**YOUR OBJECTIVE**: What is the number of lines in the data that include the string "height"? Give it by itself.

#### LISTED RECORDS ####

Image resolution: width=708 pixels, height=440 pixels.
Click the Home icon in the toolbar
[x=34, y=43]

####
#### LISTED RECORDS ####

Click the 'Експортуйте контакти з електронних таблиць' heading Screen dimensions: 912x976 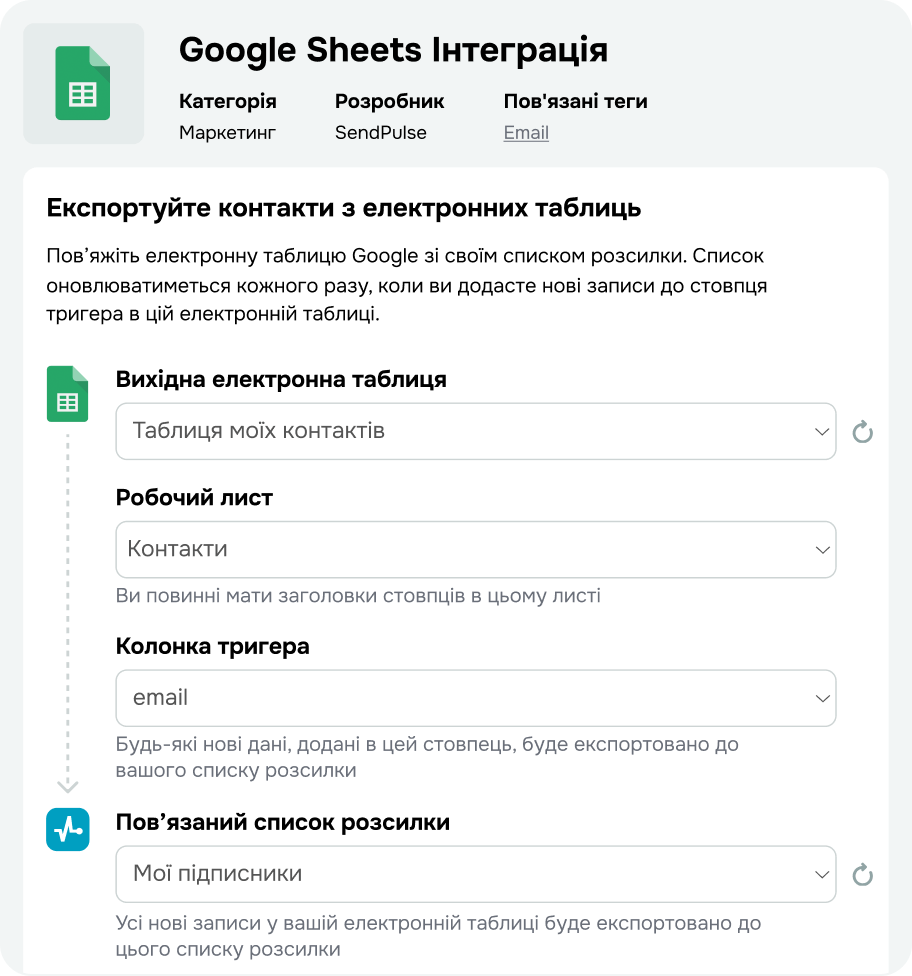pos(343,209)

####
#### LISTED RECORDS ####

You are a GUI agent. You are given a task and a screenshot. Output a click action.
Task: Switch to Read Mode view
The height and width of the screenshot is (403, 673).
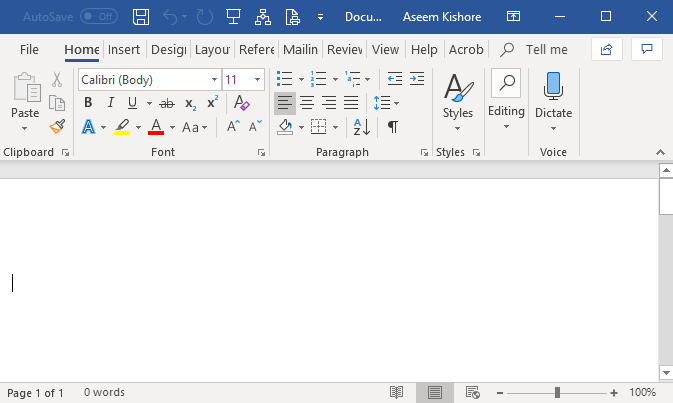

####

**ANSWER TO THE EXERCISE**: 2